The answer should be every line below, retyped exactly.

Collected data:

_ _ _ _

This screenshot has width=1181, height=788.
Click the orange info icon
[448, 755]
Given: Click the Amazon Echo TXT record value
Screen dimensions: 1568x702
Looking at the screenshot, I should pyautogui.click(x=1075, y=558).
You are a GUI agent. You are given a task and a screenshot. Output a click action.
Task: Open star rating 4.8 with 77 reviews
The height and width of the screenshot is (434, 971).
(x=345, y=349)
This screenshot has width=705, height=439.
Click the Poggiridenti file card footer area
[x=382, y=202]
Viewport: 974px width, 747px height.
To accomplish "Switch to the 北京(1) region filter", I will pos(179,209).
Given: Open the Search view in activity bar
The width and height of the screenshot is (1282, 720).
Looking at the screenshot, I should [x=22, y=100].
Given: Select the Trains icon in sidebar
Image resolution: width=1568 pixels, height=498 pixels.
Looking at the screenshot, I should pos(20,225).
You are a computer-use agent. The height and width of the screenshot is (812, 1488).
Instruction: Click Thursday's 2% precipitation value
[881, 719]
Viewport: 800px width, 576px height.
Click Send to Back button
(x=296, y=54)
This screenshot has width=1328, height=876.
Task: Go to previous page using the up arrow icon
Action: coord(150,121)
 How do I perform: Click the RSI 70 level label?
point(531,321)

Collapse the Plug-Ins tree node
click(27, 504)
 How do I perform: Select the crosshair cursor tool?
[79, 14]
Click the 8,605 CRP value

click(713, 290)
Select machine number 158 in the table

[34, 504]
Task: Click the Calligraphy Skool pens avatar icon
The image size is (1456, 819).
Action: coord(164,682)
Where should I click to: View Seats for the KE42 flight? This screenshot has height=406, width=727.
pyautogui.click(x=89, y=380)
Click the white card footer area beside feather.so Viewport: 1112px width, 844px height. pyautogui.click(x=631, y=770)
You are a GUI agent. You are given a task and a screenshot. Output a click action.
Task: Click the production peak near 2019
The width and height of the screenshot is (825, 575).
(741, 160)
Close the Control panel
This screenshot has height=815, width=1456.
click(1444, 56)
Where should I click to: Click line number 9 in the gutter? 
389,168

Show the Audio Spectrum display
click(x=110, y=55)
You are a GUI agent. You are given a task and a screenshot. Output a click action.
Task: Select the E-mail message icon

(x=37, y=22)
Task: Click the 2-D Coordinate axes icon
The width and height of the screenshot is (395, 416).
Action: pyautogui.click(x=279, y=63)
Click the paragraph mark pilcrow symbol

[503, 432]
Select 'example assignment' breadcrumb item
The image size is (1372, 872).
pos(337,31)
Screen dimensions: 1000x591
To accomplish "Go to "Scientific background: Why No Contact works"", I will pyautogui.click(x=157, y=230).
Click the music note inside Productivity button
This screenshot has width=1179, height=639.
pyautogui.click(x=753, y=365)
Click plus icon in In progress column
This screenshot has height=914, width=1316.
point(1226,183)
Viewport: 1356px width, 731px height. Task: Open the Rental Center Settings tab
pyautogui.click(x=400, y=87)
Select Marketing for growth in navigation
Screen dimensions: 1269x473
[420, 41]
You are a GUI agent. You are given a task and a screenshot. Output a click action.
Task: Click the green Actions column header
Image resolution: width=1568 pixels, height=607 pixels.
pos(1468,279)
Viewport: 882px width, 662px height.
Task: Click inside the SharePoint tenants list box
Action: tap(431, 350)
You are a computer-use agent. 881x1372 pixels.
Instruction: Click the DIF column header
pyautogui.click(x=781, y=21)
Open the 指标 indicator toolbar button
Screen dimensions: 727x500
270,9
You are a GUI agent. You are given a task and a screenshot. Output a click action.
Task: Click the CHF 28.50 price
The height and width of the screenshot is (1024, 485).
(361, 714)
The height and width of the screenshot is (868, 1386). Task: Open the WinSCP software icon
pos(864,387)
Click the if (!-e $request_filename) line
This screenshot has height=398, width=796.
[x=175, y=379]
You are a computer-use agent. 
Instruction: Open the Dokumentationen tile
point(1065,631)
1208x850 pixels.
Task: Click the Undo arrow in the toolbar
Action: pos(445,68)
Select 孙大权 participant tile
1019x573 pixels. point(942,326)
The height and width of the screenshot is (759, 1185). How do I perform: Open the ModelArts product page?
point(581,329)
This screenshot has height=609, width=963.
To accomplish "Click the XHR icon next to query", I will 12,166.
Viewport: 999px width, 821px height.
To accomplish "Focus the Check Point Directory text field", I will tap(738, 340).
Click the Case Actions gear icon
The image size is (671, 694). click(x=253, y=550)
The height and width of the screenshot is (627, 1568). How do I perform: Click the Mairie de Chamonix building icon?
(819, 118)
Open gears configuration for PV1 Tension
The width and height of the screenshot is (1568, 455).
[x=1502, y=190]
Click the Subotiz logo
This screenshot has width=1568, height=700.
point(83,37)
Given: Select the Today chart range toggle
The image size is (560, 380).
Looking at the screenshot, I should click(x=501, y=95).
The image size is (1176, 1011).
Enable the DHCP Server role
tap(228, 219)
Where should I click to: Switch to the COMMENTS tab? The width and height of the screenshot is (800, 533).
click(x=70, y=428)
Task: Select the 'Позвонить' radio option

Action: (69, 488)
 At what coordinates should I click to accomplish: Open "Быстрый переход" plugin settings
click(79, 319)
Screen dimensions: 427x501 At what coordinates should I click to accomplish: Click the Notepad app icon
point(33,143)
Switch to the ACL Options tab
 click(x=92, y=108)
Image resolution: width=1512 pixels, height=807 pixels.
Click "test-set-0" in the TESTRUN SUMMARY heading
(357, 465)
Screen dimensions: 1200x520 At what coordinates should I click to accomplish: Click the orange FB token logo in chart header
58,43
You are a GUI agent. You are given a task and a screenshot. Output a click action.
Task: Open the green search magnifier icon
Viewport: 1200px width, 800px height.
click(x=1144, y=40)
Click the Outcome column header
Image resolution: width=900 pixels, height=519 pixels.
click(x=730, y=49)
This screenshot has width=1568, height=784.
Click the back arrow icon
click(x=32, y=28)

_ _ _ _

Reply
This screenshot has width=1181, height=788.
Click the orange info icon
[448, 755]
Given: Click the Amazon Echo TXT record value
Screen dimensions: 1568x702
Looking at the screenshot, I should pyautogui.click(x=1075, y=558).
You are a GUI agent. You are given a task and a screenshot. Output a click action.
Task: Open star rating 4.8 with 77 reviews
The height and width of the screenshot is (434, 971).
(x=345, y=349)
This screenshot has width=705, height=439.
Click the Poggiridenti file card footer area
[x=382, y=202]
Viewport: 974px width, 747px height.
To accomplish "Switch to the 北京(1) region filter", I will pos(179,209).
Given: Open the Search view in activity bar
The width and height of the screenshot is (1282, 720).
Looking at the screenshot, I should [x=22, y=100].
Given: Select the Trains icon in sidebar
Image resolution: width=1568 pixels, height=498 pixels.
Looking at the screenshot, I should pos(20,225).
You are a computer-use agent. The height and width of the screenshot is (812, 1488).
Instruction: Click Thursday's 2% precipitation value
[881, 719]
Viewport: 800px width, 576px height.
Click Send to Back button
(x=296, y=54)
This screenshot has width=1328, height=876.
Task: Go to previous page using the up arrow icon
Action: coord(150,121)
 How do I perform: Click the RSI 70 level label?
point(531,321)

Collapse the Plug-Ins tree node
click(27, 504)
 How do I perform: Select the crosshair cursor tool?
[79, 14]
Click the 8,605 CRP value

click(713, 290)
Select machine number 158 in the table

[34, 504]
Task: Click the Calligraphy Skool pens avatar icon
The image size is (1456, 819).
Action: coord(164,682)
Where should I click to: View Seats for the KE42 flight? This screenshot has height=406, width=727.
pyautogui.click(x=89, y=380)
Click the white card footer area beside feather.so Viewport: 1112px width, 844px height. pyautogui.click(x=631, y=770)
You are a GUI agent. You are given a task and a screenshot. Output a click action.
Task: Click the production peak near 2019
The width and height of the screenshot is (825, 575).
(741, 160)
Close the Control panel
This screenshot has height=815, width=1456.
click(1444, 56)
Where should I click to: Click line number 9 in the gutter? 
389,168

Show the Audio Spectrum display
click(x=110, y=55)
You are a GUI agent. You are given a task and a screenshot. Output a click action.
Task: Select the E-mail message icon

(x=37, y=22)
Task: Click the 2-D Coordinate axes icon
The width and height of the screenshot is (395, 416).
Action: pyautogui.click(x=279, y=63)
Click the paragraph mark pilcrow symbol

[503, 432]
Select 'example assignment' breadcrumb item
The image size is (1372, 872).
pos(337,31)
Screen dimensions: 1000x591
To accomplish "Go to "Scientific background: Why No Contact works"", I will pyautogui.click(x=157, y=230).
Click the music note inside Productivity button
This screenshot has width=1179, height=639.
pyautogui.click(x=753, y=365)
Click plus icon in In progress column
This screenshot has height=914, width=1316.
point(1226,183)
Viewport: 1356px width, 731px height. Task: Open the Rental Center Settings tab
pyautogui.click(x=400, y=87)
Select Marketing for growth in navigation
Screen dimensions: 1269x473
[420, 41]
You are a GUI agent. You are given a task and a screenshot. Output a click action.
Task: Click the green Actions column header
Image resolution: width=1568 pixels, height=607 pixels.
pos(1468,279)
Viewport: 882px width, 662px height.
Task: Click inside the SharePoint tenants list box
Action: tap(431, 350)
You are a computer-use agent. 881x1372 pixels.
Instruction: Click the DIF column header
pyautogui.click(x=781, y=21)
Open the 指标 indicator toolbar button
Screen dimensions: 727x500
270,9
You are a GUI agent. You are given a task and a screenshot. Output a click action.
Task: Click the CHF 28.50 price
The height and width of the screenshot is (1024, 485).
(361, 714)
The height and width of the screenshot is (868, 1386). Task: Open the WinSCP software icon
pos(864,387)
Click the if (!-e $request_filename) line
This screenshot has height=398, width=796.
[x=175, y=379]
You are a computer-use agent. 
Instruction: Open the Dokumentationen tile
point(1065,631)
1208x850 pixels.
Task: Click the Undo arrow in the toolbar
Action: pos(445,68)
Select 孙大权 participant tile
1019x573 pixels. point(942,326)
The height and width of the screenshot is (759, 1185). How do I perform: Open the ModelArts product page?
point(581,329)
This screenshot has height=609, width=963.
To accomplish "Click the XHR icon next to query", I will 12,166.
Viewport: 999px width, 821px height.
To accomplish "Focus the Check Point Directory text field", I will tap(738, 340).
Click the Case Actions gear icon
The image size is (671, 694). click(x=253, y=550)
The height and width of the screenshot is (627, 1568). How do I perform: Click the Mairie de Chamonix building icon?
(819, 118)
Open gears configuration for PV1 Tension
The width and height of the screenshot is (1568, 455).
[x=1502, y=190]
Click the Subotiz logo
This screenshot has width=1568, height=700.
point(83,37)
Given: Select the Today chart range toggle
The image size is (560, 380).
Looking at the screenshot, I should click(x=501, y=95).
The image size is (1176, 1011).
Enable the DHCP Server role
tap(228, 219)
Where should I click to: Switch to the COMMENTS tab? The width and height of the screenshot is (800, 533).
click(x=70, y=428)
Task: Select the 'Позвонить' radio option

Action: (69, 488)
 At what coordinates should I click to accomplish: Open "Быстрый переход" plugin settings
click(79, 319)
Screen dimensions: 427x501 At what coordinates should I click to accomplish: Click the Notepad app icon
point(33,143)
Switch to the ACL Options tab
 click(x=92, y=108)
Image resolution: width=1512 pixels, height=807 pixels.
Click "test-set-0" in the TESTRUN SUMMARY heading
(357, 465)
Screen dimensions: 1200x520 At what coordinates should I click to accomplish: Click the orange FB token logo in chart header
58,43
You are a GUI agent. You are given a task and a screenshot. Output a click action.
Task: Open the green search magnifier icon
Viewport: 1200px width, 800px height.
click(x=1144, y=40)
Click the Outcome column header
Image resolution: width=900 pixels, height=519 pixels.
click(x=730, y=49)
This screenshot has width=1568, height=784.
Click the back arrow icon
click(x=32, y=28)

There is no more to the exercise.